* [Teks yang Diberikan]:
▶
MAKALAH MANAJEMEN USAHA PERTANIAN
KOMODITAS CABAI MERAH
Oleh :
FAKULTAS PERTANIAN
UNIVERSITAS GADJAH MADA
YOGYAKARTA
2015
BAB I
A.
Latar Belakang
Indonesia
merupakan negara dengan potensi pertanian yang cukup menjanjikan. Berbagai
komoditas tanaman diusahakan untuk memenuhi kebutuhan masyarakat Indonesia.
Cabai keriting merupakan salah satu komoditas yang banyak dibudidayakan di
Indonesia. Masyarakat Indonesia yang cenderung menyukai rasa pedas dalam
masakannya. Hal ini membuat cabai menjadi kebutuhan bumbu dapur yang sering
dicari dan dimanfaatkan oleh masyarakat. Harga cabai keriting di pasaran yang cukup
menjanjikan membuat banyak petani memilih membudidayakan komoditas ini. Namun,
seringkali harga tersebut mengalami fluktuasi tergantung dari cuaca dan iklim
serta berbagai faktor produksi lain yang membuat harga cabai keriting dapat
melonjak turun atau naik.
Tanaman Cabai (Capsicum annuum L.)
◀
* [Data yang Diberikan]:
▶
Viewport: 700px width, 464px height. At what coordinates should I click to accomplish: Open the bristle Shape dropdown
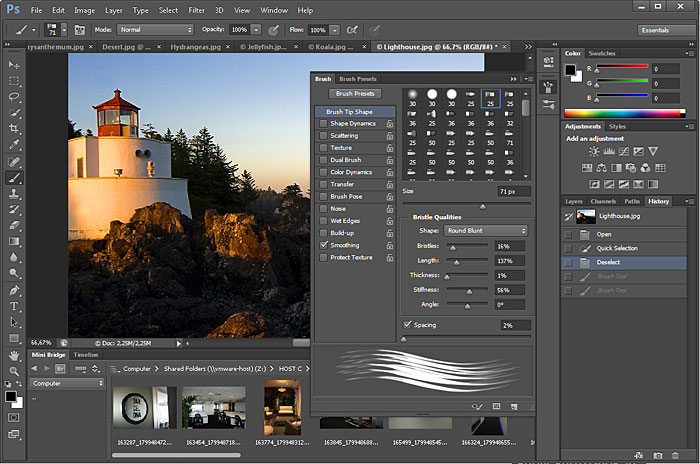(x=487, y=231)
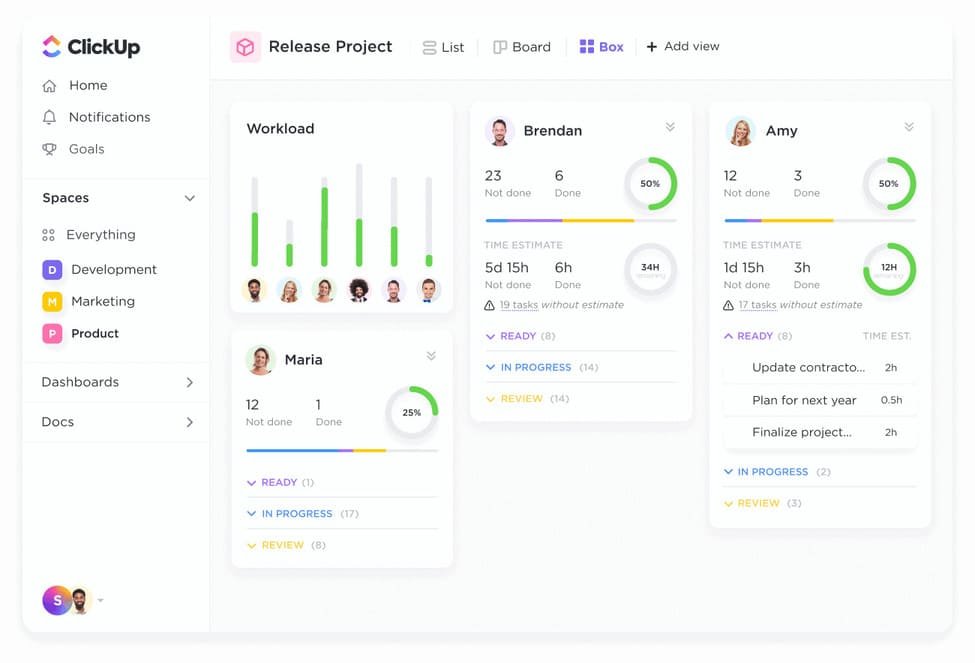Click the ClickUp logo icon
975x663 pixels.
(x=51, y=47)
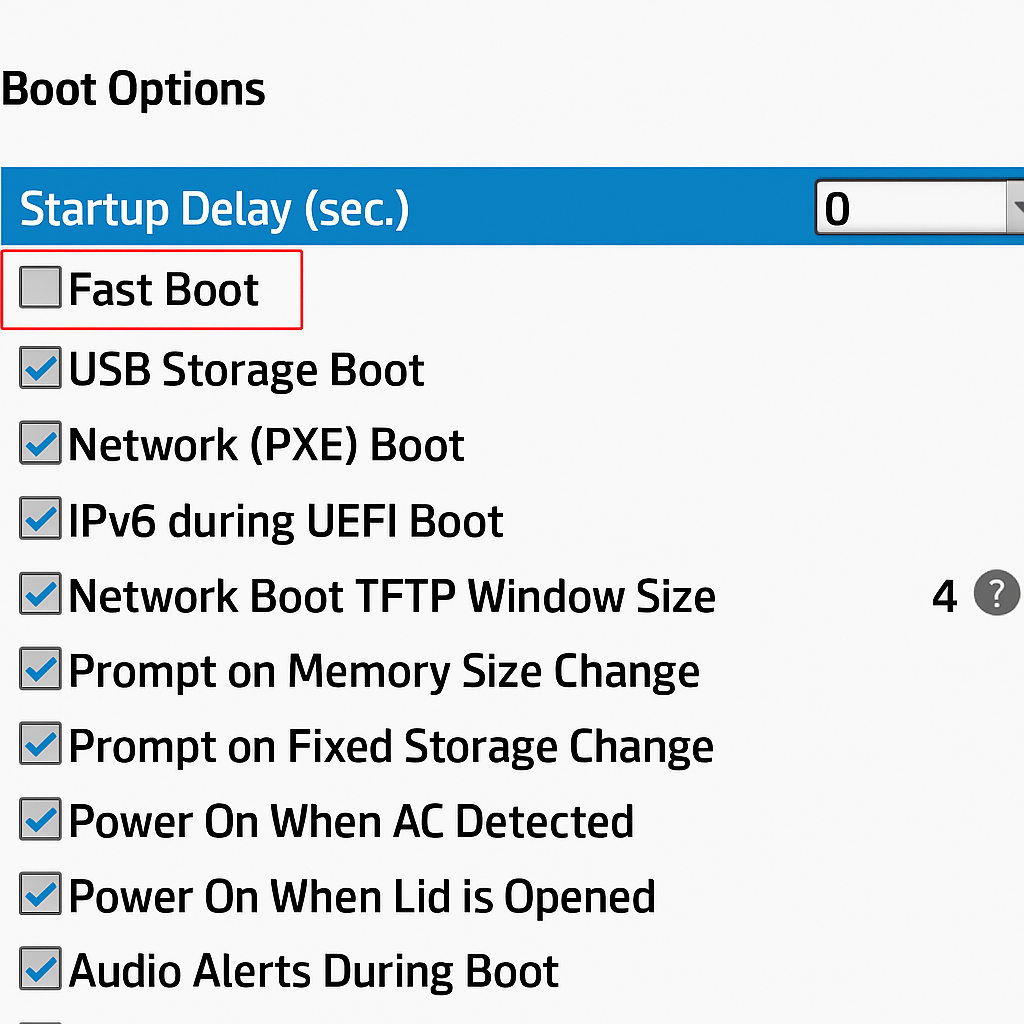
◀
▶
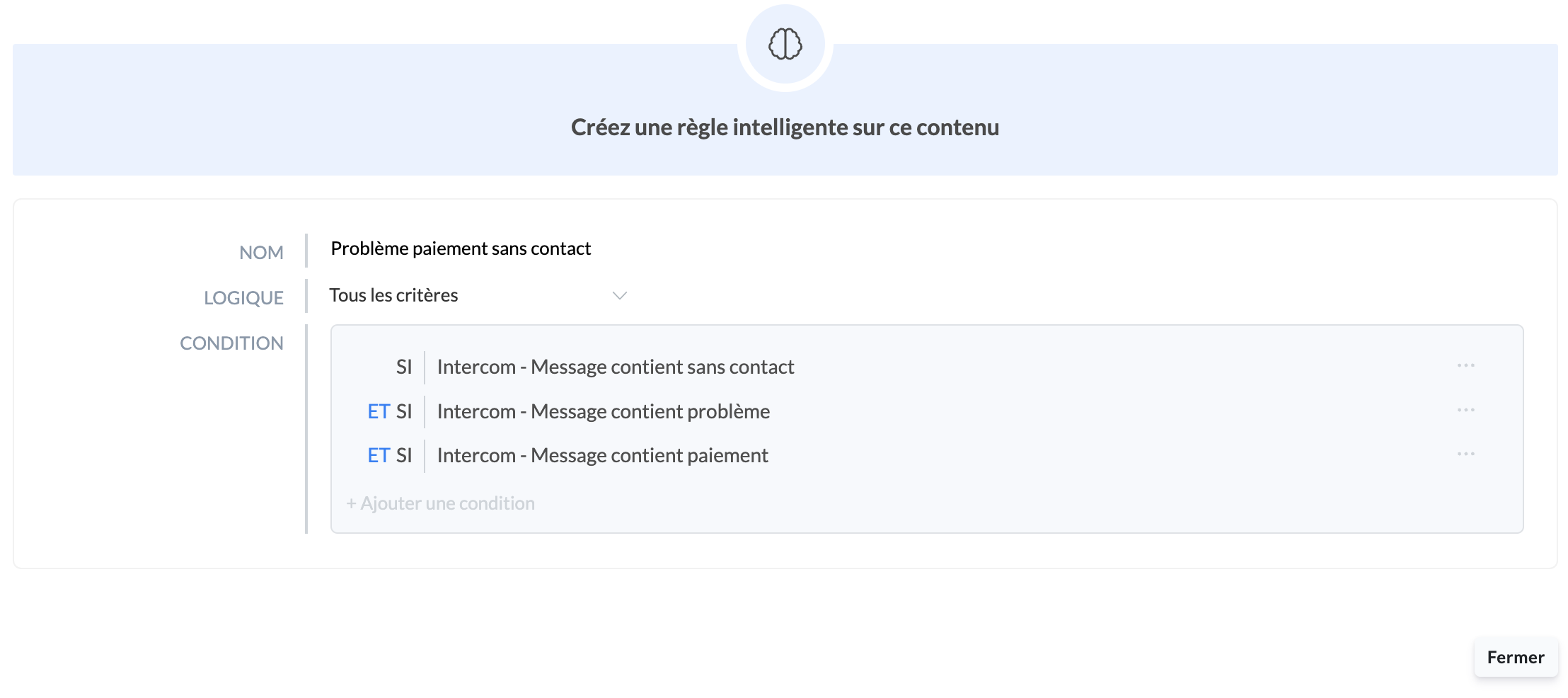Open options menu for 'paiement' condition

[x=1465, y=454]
◀
▶
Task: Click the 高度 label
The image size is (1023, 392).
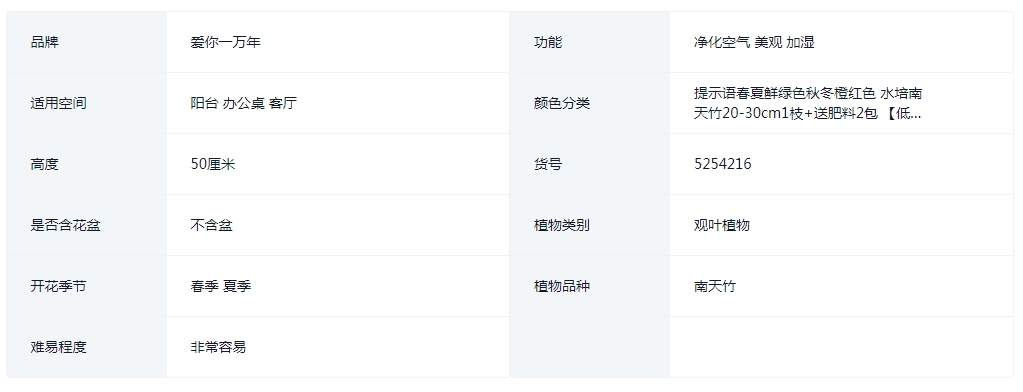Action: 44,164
◀
* [Tugas yang Diperlukan]:
A) Tentukan apakah setiap pernyataan berikut sesuai dengan teks tentang cabai. (i) Makalah ini berasal dari Fakultas Pertanian Universitas Gadjah Mada. (ii) Harga cabai keriting di pasaran selalu stabil. (iii) Nama ilmiah tanaman cabai adalah Capsicum annuum L. Jawab ya atau tidak untuk masing-masing dan kutip kata-kata dalam teks yang menentukan jawaban itu.
B) Ganti "petani" dengan "pembudidaya", lalu tuliskan kembali bagian teks tentang cabai di antara "Cabai keriting merupakan" dan "turun atau naik.", termasuk kedua bagian itu.
C) Menurut teks tentang cabai, apa saja yang membuat harga cabai keriting dapat melonjak turun atau naik?

* [Jawaban per Tugas]:
A)
(i) Ya: "FAKULTAS PERTANIAN" dan "UNIVERSITAS GADJAH MADA".
(ii) Tidak: "seringkali harga tersebut mengalami fluktuasi".
(iii) Ya: "Tanaman Cabai (Capsicum annuum L.)".

B)
Cabai keriting merupakan salah satu komoditas yang banyak dibudidayakan di
Indonesia. Masyarakat Indonesia yang cenderung menyukai rasa pedas dalam
masakannya. Hal ini membuat cabai menjadi kebutuhan bumbu dapur yang sering
dicari dan dimanfaatkan oleh masyarakat. Harga cabai keriting di pasaran yang cukup
menjanjikan membuat banyak pembudidaya memilih membudidayakan komoditas ini. Namun,
seringkali harga tersebut mengalami fluktuasi tergantung dari cuaca dan iklim
serta berbagai faktor produksi lain yang membuat harga cabai keriting dapat
melonjak turun atau naik.

C) Cuaca dan iklim serta berbagai faktor produksi lain.